She wandered over to a corner and came back with a length of rope. She gave a support column a shove, testing its sturdiness, and then looped the rope around it a few times. She gestured and Eliot dragged the guy over, ignoring his cries of pain as his broken knees were scraped against the concrete floor.

After tying the man against the pillar so that he was still in a kneeling position and unable to move anything except his head, Sophie stood up and looked Eliot in the eyes. "You may want to leave this room," she said. There was none of the care or concern that Eliot had come to expect from his friend and lover. It was more as if she thought that she ought to offer due to courtesy.

"I'm not going anywhere," he replied.

He could see her weighing him in her mind, picking up on things even he was likely blind to, before she nodded once and returned to her purse. She pulled out a straight razor, a disposable lighter, and a pair of latex gloves. After picking up the gun she'd dropped on a table on the way in, she returned to standing in front of their prisoner.
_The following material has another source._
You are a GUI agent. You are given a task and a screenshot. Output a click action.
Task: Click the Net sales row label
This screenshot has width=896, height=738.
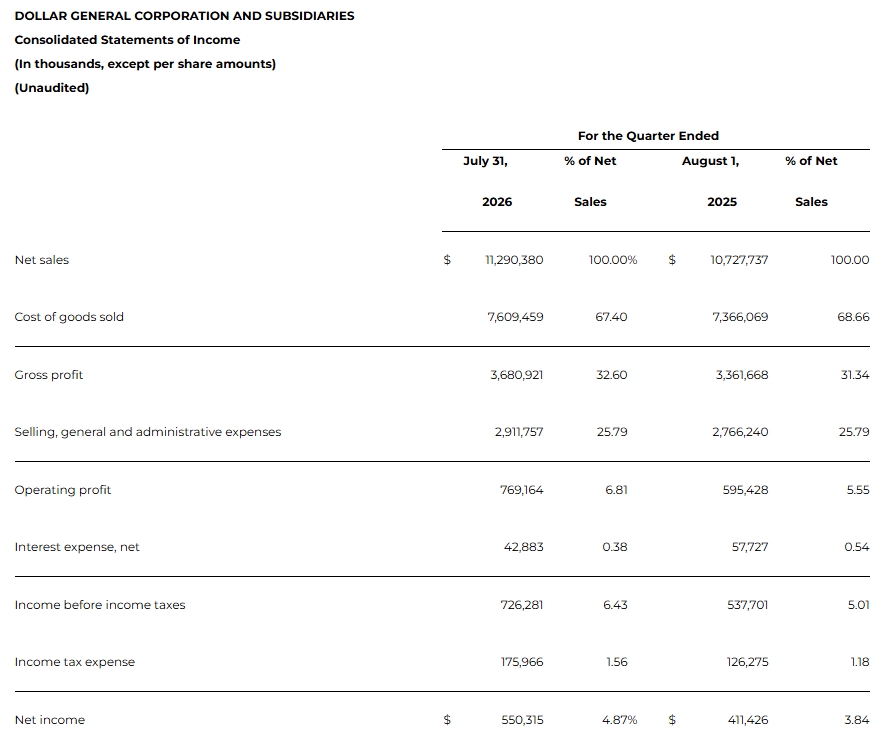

"Here's how this is going to work," she said conversationally. Her eyes were terrifying. "I am going to ask you questions. You are going to answer them. If you lie, or if I'm not satisfied with your answer, you get punished. I need you to understand something very clearly. You are not leaving this room alive. But you can either go peacefully" she held up the gun "or you can go screaming. To tell you the truth, I really don't care which one it is."

Sophie started pulling on the gloves. "Last chance," she warned Eliot. He swallowed but shook his head resolutely. After pulling on the gloves she looked back at the prisoner. "Where is he?"

"You don't scare me," he sneered. "You don't have the guts to do anything."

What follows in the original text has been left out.